◆ Extrait
Bouquet infernal et grandiose
Pour ne rien vous cacher, nous avons vu ce spectacle deux fois : la première … à la première, avec une incomparable Jo Deseure, cette grande artiste qui a osé plonger dans le rôle à la dernière minute et dont on a tait le nom jusqu’au tomber du rideau. Elle n’avait eu qu’une répétition, la veille de la première, pour capter avec talent le ballet des entrée et des sorties et jouer de façon époustouflante un rôle dont elle ne connaissait pas le texte! Exercice digne d’un examen final de conservatoire, qu’elle a maîtrisé avec une stupéfiante adresse. Elle remplaçait donc au pied levé l’immense Jacqueline Bir, pour qui la pièce avait été écrite, interdite de planches par la Faculté. En duo verbal avec José Van Dam elle interprétait sans faiblir le rôle principal de la nouvelle création de Thierry Debroux intitulée « Vampires ». Elle fut saluée par un tonnerre d’applaudissements.

◆ Informations fournies
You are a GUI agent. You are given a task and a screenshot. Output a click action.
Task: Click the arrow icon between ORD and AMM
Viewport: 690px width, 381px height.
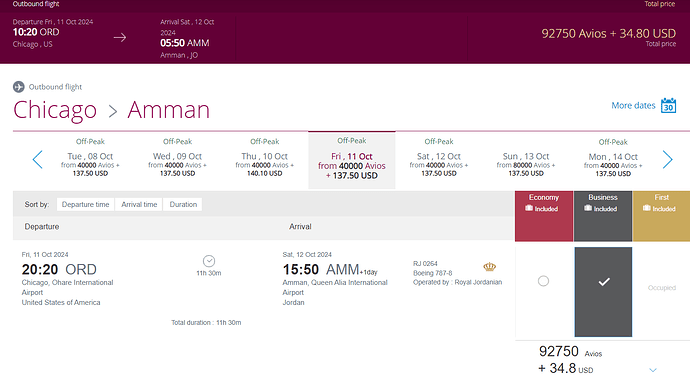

◆ Consigne
Relevez, dans l'ordre où elles apparaissent, toutes les personnes désignées par leur nom dans l'extrait.

◆ Exercice corrigé
Jo Deseure, Jacqueline Bir, José Van Dam, Thierry Debroux